Martin is now interim CEO after Hawthornthwaite stepped back in June for health reasons. He thinks that while the company's shoes are certainly innovative, it's Rothy's production strategy that could have the biggest impact. "We’re not committing materials to something that’s maybe not going to get sold and we’re not committing to shipping it around the world unnecessarily. We’re not committing to making boxes to put products in that may not get sold and the industry is just broken in this way.”

The four-year process to create and reliably produce the shoe’s perfect fit, and which had been such a headache, ended up eliminating many of the challenges the rest of the footwear industry is now facing as brands grapple with how to address sustainability. There are few smaller brands like Rothy’s or Allbirds, another San Francisco-based shoe start-up that focused on using sustainable materials (in their case wool and foam produced from sugar cane waste) to make one product really well with mindful manufacturing and then slowly expanded.

For some, the talk of sustainability is buzzy, but its meaning elusive—what does sustainability mean and who defines it? Sanford Bernstein’s Luca Solca says an industry shift is early in stage and that “today all certifications are self-defined and the heads of sustainability [at brands] are, in most cases, former heads of PR.” The luxury goods analyst believes that integrating better processes upstream in their manufacturing is the only “serious option” for shoe companies to transform.

Andy Polk, senior vice president at the FDRA, is optimistic that small steps will beget large change. “You really have to define what it means for your brand,” he said, and then companies need to measure things like shoe waste and what’s recyclable, water waste, energy usage, and digging in with suppliers, freight companies, warehouses. “Part of the ecosystem of mapping it out and figuring out where you can make improvements,” Polk said, implementing smaller changes and then going further on material and production innovation.
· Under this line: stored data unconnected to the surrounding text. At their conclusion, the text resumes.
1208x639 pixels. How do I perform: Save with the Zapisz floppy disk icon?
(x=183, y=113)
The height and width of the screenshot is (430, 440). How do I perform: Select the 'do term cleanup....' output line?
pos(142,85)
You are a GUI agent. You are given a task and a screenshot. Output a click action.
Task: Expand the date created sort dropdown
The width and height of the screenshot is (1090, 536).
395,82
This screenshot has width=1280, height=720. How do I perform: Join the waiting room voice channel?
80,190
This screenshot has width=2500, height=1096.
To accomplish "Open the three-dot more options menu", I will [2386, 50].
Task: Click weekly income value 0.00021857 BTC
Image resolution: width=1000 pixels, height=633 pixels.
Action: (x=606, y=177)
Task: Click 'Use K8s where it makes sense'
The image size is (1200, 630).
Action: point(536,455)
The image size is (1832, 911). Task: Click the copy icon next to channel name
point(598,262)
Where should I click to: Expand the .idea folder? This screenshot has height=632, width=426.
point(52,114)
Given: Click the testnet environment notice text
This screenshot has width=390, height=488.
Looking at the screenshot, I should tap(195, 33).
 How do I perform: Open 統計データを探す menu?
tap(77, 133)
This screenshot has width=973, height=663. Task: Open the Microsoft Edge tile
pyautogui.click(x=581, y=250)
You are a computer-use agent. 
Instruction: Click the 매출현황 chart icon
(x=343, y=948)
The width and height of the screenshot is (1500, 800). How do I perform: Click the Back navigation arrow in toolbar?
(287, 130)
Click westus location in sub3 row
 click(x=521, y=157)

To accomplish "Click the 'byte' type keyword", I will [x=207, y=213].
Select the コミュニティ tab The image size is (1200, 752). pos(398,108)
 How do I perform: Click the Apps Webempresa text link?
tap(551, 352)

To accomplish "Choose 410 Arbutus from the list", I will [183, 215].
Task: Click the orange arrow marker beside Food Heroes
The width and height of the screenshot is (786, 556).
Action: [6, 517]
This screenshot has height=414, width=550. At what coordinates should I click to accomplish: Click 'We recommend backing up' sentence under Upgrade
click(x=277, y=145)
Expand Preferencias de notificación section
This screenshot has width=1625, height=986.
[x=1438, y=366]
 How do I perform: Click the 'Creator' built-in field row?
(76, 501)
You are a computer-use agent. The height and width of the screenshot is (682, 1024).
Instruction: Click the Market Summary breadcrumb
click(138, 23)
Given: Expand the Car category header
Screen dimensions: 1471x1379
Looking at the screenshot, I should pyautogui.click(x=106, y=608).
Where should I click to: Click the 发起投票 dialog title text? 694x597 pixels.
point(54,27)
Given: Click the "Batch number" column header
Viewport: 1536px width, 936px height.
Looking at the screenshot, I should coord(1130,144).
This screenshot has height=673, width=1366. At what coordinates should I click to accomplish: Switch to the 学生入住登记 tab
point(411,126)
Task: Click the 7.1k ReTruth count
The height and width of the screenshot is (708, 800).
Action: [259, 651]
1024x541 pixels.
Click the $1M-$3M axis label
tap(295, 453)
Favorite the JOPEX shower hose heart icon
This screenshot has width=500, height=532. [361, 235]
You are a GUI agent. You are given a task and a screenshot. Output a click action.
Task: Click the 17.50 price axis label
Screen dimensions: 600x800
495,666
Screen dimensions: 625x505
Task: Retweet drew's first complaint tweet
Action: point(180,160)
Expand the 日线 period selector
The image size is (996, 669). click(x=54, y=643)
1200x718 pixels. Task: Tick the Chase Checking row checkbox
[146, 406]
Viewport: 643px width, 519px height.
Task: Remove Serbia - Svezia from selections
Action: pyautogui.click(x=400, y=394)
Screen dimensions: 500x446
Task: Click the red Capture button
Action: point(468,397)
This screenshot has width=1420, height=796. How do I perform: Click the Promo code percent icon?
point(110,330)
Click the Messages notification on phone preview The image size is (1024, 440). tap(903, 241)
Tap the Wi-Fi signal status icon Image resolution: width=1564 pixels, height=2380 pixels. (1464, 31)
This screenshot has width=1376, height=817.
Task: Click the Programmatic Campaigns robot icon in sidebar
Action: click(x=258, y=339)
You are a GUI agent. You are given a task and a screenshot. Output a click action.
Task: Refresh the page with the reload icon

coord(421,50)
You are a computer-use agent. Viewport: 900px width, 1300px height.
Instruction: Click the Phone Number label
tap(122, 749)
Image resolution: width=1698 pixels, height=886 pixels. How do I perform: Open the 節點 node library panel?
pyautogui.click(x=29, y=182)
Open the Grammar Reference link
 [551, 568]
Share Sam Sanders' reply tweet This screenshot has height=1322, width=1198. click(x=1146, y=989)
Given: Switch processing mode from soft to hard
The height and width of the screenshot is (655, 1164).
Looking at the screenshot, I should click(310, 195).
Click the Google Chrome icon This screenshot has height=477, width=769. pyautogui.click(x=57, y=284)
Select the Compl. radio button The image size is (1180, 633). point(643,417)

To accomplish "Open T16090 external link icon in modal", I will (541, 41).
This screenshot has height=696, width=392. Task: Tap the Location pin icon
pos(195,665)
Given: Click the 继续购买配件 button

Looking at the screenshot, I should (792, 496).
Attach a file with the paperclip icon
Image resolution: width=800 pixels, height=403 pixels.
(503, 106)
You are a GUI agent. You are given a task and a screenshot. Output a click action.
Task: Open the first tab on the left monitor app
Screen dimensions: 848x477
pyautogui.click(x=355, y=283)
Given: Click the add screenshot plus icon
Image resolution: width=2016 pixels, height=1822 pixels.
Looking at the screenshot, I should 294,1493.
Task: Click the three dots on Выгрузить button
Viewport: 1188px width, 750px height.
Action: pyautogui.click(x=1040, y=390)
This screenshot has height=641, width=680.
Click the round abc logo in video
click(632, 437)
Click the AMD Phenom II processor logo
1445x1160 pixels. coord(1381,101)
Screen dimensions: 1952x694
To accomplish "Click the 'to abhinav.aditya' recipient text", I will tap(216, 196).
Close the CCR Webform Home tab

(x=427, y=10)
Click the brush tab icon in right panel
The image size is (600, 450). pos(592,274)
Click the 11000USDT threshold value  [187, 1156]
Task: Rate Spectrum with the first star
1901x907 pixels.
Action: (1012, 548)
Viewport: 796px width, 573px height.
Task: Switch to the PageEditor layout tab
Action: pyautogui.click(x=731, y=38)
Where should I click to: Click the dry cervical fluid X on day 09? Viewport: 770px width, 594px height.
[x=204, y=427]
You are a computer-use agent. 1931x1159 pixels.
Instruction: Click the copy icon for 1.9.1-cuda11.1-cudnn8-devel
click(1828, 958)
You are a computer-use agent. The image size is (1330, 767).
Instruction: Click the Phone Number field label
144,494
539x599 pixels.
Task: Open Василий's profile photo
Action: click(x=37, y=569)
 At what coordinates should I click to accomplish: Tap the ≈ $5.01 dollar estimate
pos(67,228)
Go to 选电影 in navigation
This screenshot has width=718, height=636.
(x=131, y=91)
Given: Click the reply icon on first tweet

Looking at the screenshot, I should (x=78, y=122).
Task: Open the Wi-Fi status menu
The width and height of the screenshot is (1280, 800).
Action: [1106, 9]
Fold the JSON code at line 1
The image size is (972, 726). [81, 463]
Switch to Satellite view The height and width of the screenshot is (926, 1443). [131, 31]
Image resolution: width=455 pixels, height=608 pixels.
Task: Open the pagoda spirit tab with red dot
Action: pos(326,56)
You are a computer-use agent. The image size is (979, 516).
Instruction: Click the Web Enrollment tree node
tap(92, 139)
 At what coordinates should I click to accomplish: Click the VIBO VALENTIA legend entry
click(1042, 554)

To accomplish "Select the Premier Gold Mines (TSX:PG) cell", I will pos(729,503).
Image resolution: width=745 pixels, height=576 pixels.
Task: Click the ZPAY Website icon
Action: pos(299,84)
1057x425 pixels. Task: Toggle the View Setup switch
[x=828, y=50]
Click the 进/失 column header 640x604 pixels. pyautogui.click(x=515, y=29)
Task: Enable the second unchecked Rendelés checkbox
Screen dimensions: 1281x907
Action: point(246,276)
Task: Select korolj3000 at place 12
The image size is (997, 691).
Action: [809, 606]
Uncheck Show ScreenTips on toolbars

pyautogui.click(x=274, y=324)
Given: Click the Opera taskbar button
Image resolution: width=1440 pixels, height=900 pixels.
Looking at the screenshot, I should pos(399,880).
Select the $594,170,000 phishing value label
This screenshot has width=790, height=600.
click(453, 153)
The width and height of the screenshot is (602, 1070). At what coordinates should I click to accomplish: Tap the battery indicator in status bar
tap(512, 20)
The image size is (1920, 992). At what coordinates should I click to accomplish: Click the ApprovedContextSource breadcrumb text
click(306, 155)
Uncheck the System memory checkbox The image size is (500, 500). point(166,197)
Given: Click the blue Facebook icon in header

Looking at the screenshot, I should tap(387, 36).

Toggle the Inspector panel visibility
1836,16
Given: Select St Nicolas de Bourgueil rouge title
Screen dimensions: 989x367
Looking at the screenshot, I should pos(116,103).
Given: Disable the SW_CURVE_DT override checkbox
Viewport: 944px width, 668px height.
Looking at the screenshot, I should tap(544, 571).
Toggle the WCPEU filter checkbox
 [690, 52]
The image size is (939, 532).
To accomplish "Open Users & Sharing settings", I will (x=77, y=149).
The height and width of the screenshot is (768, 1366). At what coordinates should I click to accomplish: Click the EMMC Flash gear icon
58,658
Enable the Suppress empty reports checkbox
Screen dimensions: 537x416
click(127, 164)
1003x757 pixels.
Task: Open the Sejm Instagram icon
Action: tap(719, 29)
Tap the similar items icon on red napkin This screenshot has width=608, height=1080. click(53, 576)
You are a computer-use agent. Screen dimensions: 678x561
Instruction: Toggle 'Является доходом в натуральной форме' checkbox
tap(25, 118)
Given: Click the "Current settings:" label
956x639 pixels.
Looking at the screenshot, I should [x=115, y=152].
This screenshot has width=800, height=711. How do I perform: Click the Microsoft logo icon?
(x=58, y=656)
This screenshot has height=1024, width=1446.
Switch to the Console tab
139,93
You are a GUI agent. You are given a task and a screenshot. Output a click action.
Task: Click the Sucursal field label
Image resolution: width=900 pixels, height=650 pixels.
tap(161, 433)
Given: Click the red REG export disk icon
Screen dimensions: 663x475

The trade organization, of which 90% of the American shoe industry belongs, has turned much of its efforts to providing resources and tools for brands and retailers to shift to more sustainable models. One component of this is sharing knowledge amongst peers, of which Polk wishes that Rothy’s was doing more.

“They have done a great job of focusing on the consumer and telling that story,” he said, but he thinks that Rothy’s has “an opportunity to be a real leader” and be more forthcoming and open about their own processes, which would encourage other brands to invest where needed and take on the risk of transforming their practices. “You know, a rising tide lifts all boats,” Polk said.

Solca also thinks that a transparency, of sorts, is what will drive industry change and that smaller niche players, who “put their money where their mouth is on craftsmanship and sustainability” and make that apparent to the consumers on each product will pressure larger brands to do the same.

And the boot

Meanwhile, the boot is kicking off in eight colors, three of which are patterns. You can see the bones of the sneaker in it, though the antique white of the sole is meant to look less sporty. Lowenberg says her current favorite is a muted charcoal and olive palette that looks like a modern neutral. “I love doing these neutrals,” she said. “Our customer loves an elevated, beautiful basic.”

This one is called Fog Melange. Perfect for fall—or year-round, in San Francisco.